===== Records for this task =====

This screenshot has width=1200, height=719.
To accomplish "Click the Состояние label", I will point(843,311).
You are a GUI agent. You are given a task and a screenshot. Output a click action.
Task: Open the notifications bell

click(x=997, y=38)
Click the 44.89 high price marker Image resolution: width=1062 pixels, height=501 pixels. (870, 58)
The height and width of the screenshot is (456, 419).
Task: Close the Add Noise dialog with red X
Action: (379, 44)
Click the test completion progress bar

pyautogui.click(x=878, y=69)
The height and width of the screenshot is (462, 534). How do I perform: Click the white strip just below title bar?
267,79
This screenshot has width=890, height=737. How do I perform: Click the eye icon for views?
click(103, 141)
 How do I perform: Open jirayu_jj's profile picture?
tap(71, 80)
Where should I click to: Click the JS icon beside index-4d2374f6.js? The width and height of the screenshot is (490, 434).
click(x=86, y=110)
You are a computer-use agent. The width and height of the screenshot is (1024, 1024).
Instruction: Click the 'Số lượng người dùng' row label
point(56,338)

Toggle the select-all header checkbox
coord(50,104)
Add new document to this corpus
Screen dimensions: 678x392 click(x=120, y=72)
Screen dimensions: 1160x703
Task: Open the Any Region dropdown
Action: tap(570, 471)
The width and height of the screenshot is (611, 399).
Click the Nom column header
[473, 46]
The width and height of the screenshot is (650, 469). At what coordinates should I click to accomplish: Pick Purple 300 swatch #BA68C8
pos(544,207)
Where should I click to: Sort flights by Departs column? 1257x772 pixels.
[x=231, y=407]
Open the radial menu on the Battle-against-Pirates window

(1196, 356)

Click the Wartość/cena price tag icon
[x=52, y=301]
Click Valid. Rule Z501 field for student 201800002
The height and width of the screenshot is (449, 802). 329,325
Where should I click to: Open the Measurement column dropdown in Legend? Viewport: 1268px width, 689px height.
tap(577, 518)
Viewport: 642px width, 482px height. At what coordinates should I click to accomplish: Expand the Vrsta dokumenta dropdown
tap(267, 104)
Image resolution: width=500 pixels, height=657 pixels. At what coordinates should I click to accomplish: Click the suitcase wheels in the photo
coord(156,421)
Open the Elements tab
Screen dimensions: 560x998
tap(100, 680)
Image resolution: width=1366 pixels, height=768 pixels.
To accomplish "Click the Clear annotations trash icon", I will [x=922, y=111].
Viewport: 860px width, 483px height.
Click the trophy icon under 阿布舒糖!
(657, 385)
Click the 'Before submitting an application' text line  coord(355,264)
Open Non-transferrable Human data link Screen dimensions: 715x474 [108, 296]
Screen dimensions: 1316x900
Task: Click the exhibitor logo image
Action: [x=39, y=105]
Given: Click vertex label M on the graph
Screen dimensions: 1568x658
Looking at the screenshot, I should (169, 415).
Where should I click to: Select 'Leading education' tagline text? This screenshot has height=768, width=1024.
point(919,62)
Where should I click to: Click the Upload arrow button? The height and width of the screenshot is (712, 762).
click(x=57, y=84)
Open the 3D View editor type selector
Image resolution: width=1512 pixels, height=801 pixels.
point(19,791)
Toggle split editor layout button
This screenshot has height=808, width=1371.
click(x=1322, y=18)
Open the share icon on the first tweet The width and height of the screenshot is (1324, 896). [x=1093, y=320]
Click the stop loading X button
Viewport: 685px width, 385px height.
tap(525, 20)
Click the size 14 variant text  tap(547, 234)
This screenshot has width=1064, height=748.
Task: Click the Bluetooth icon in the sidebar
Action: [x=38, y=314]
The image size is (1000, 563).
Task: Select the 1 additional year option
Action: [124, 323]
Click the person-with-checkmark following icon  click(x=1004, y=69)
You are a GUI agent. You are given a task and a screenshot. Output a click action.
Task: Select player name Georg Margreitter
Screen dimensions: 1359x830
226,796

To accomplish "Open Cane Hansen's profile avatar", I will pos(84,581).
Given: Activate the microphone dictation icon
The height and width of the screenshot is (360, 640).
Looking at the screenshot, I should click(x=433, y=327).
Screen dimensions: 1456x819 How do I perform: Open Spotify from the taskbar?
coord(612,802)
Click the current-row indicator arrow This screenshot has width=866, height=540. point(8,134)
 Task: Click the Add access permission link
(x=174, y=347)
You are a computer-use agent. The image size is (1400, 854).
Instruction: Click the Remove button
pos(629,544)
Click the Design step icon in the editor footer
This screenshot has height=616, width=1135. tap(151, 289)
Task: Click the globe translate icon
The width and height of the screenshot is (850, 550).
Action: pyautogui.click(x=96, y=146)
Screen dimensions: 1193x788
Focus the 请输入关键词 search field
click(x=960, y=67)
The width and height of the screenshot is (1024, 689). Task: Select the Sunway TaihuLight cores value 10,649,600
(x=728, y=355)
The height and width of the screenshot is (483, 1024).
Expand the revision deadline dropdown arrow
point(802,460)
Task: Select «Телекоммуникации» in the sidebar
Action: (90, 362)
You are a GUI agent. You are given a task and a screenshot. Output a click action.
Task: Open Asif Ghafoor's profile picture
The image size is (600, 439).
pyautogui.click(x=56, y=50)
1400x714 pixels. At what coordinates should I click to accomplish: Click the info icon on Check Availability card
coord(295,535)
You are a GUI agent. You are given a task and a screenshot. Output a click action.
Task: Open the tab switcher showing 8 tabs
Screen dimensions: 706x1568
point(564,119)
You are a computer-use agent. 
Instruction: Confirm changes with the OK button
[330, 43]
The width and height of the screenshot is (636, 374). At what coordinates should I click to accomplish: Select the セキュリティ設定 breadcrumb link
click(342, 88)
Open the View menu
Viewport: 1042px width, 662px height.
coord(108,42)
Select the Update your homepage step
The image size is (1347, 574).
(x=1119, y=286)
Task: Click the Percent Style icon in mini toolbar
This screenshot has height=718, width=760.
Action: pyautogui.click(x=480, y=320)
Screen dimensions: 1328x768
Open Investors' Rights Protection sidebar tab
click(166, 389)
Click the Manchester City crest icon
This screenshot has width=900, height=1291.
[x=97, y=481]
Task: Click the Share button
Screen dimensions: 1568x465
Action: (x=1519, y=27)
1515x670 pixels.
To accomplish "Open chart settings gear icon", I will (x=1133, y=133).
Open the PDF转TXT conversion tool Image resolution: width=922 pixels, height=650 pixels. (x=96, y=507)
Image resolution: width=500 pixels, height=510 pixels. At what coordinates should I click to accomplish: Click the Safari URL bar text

=====

— How to complete this task —
In how many lines of the listing does the word "computer" appear? Give the number and no other words.

— Result of the exercise —
3